## begin Data to process

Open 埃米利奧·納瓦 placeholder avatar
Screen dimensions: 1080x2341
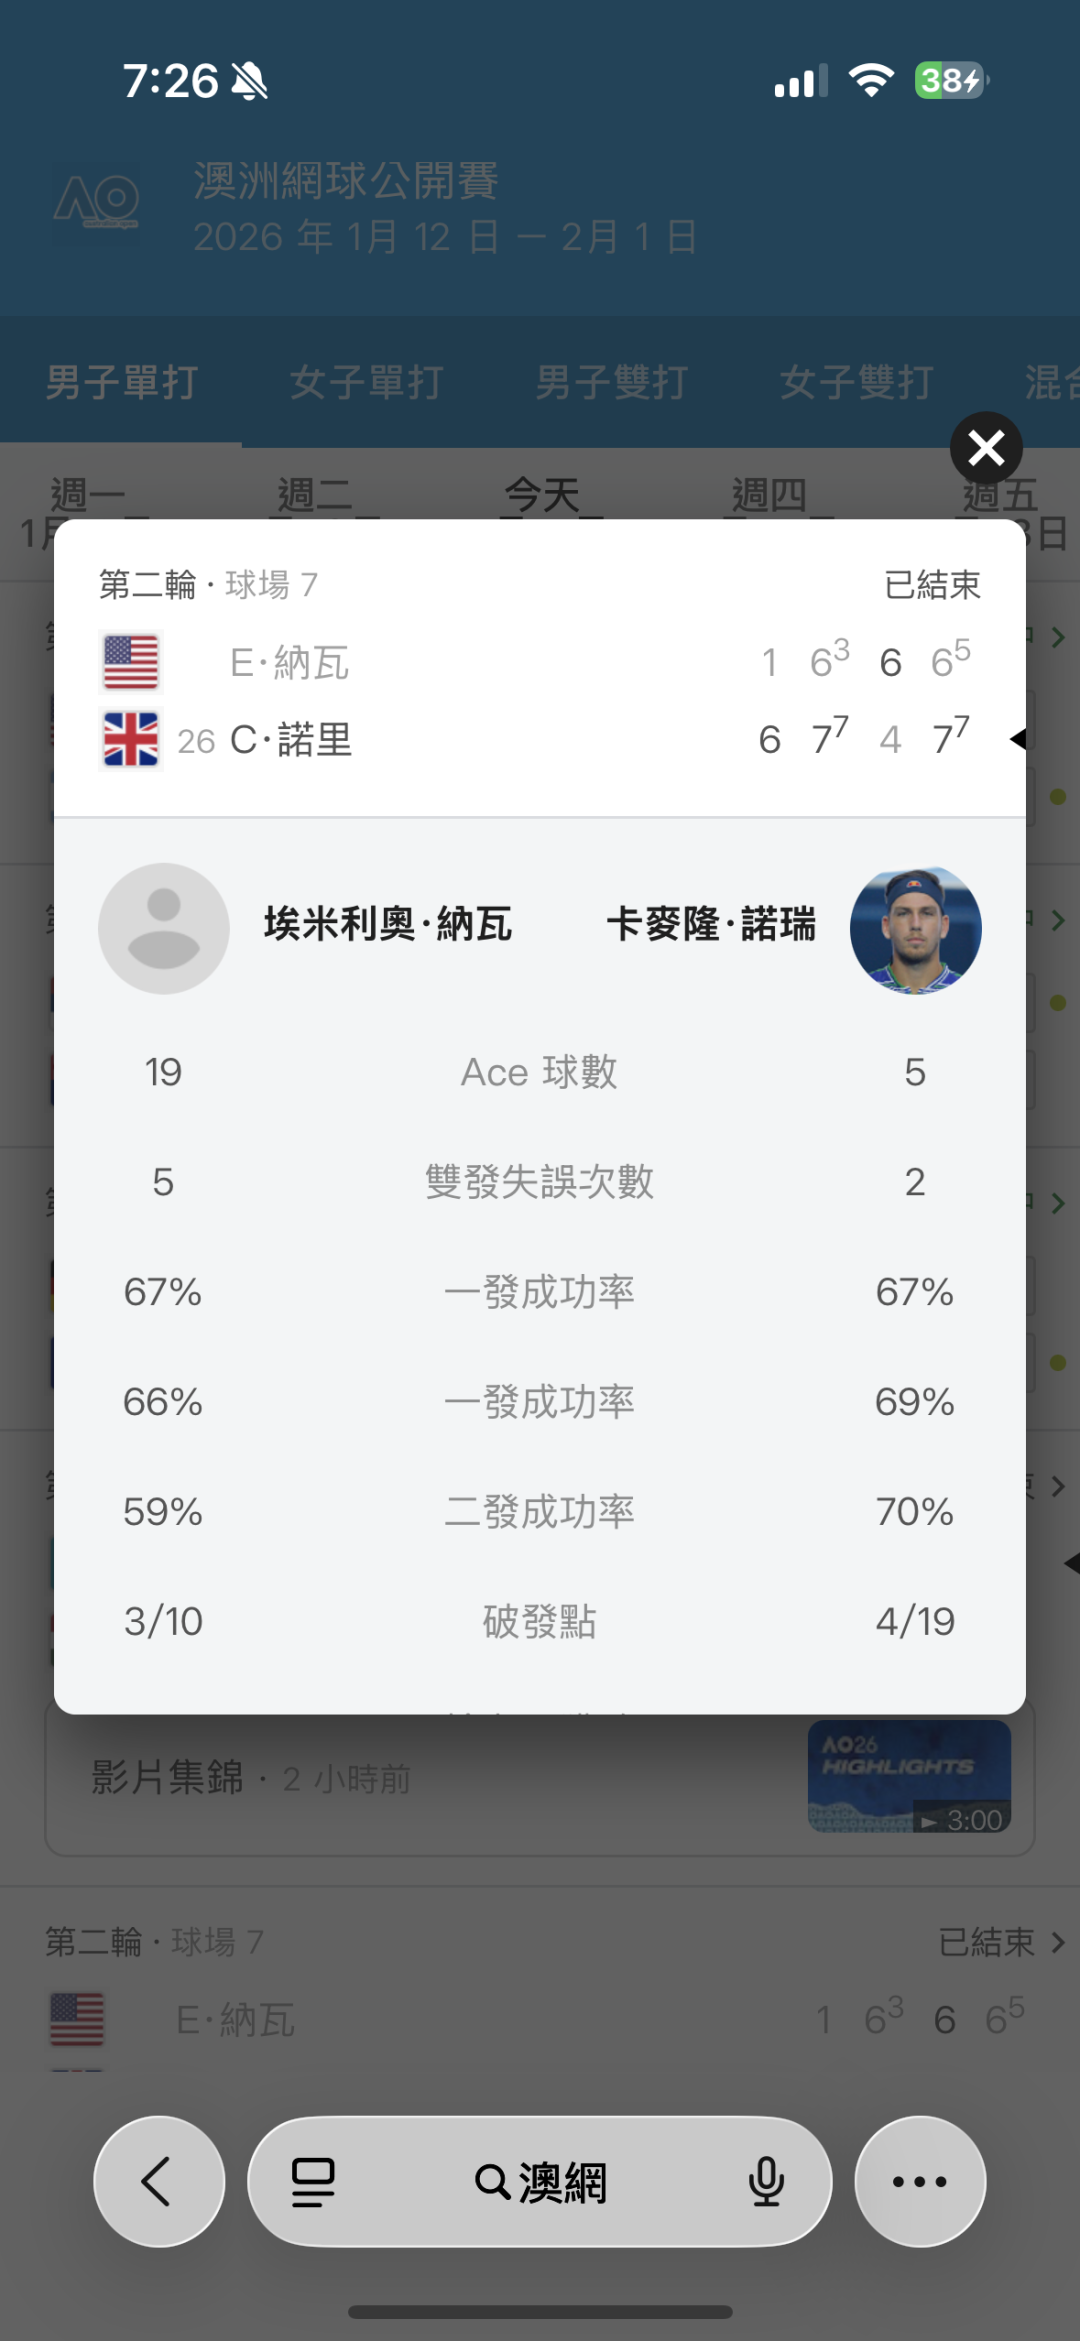164,929
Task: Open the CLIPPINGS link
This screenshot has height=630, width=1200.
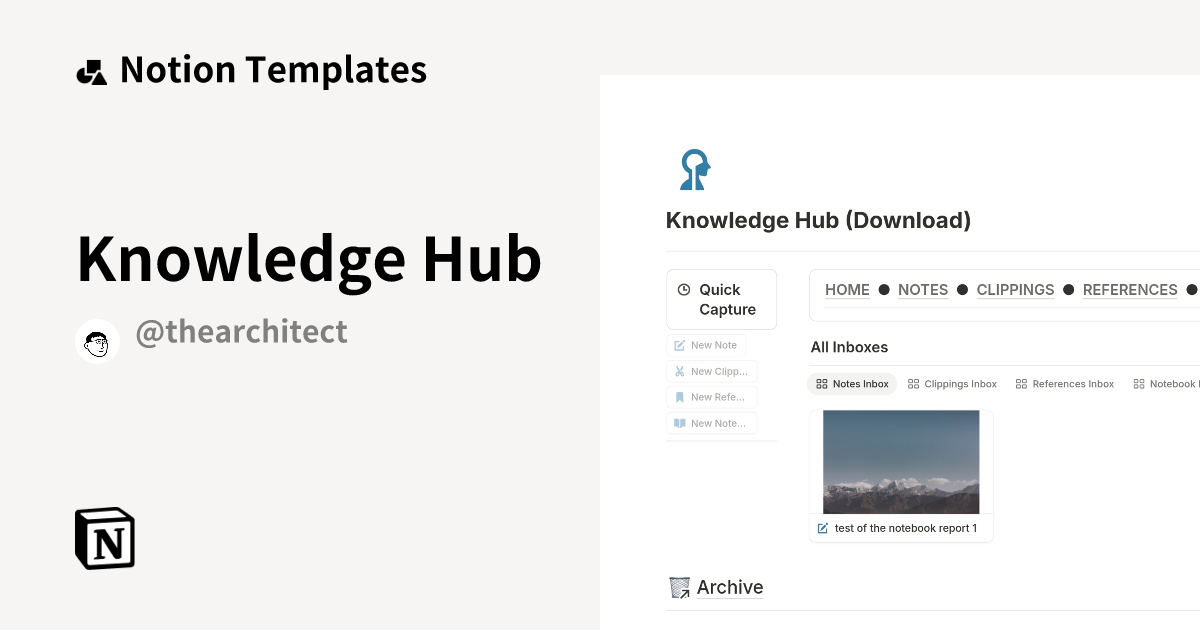Action: [1015, 290]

## end Data to process

** What is required **
Please format the rows above as a two-column CSV with the headers "text" and "answer", one line per row and each value in a quoted field with its line breaks replaced by spaces. Leave the pictures out.

** Response below **
text,answer
"Open 埃米利奧·納瓦 placeholder avatar Screen dimensions: 1080x2341","164,929"
"Task: Open the CLIPPINGS link This screenshot has height=630, width=1200.","Action: [1015, 290]"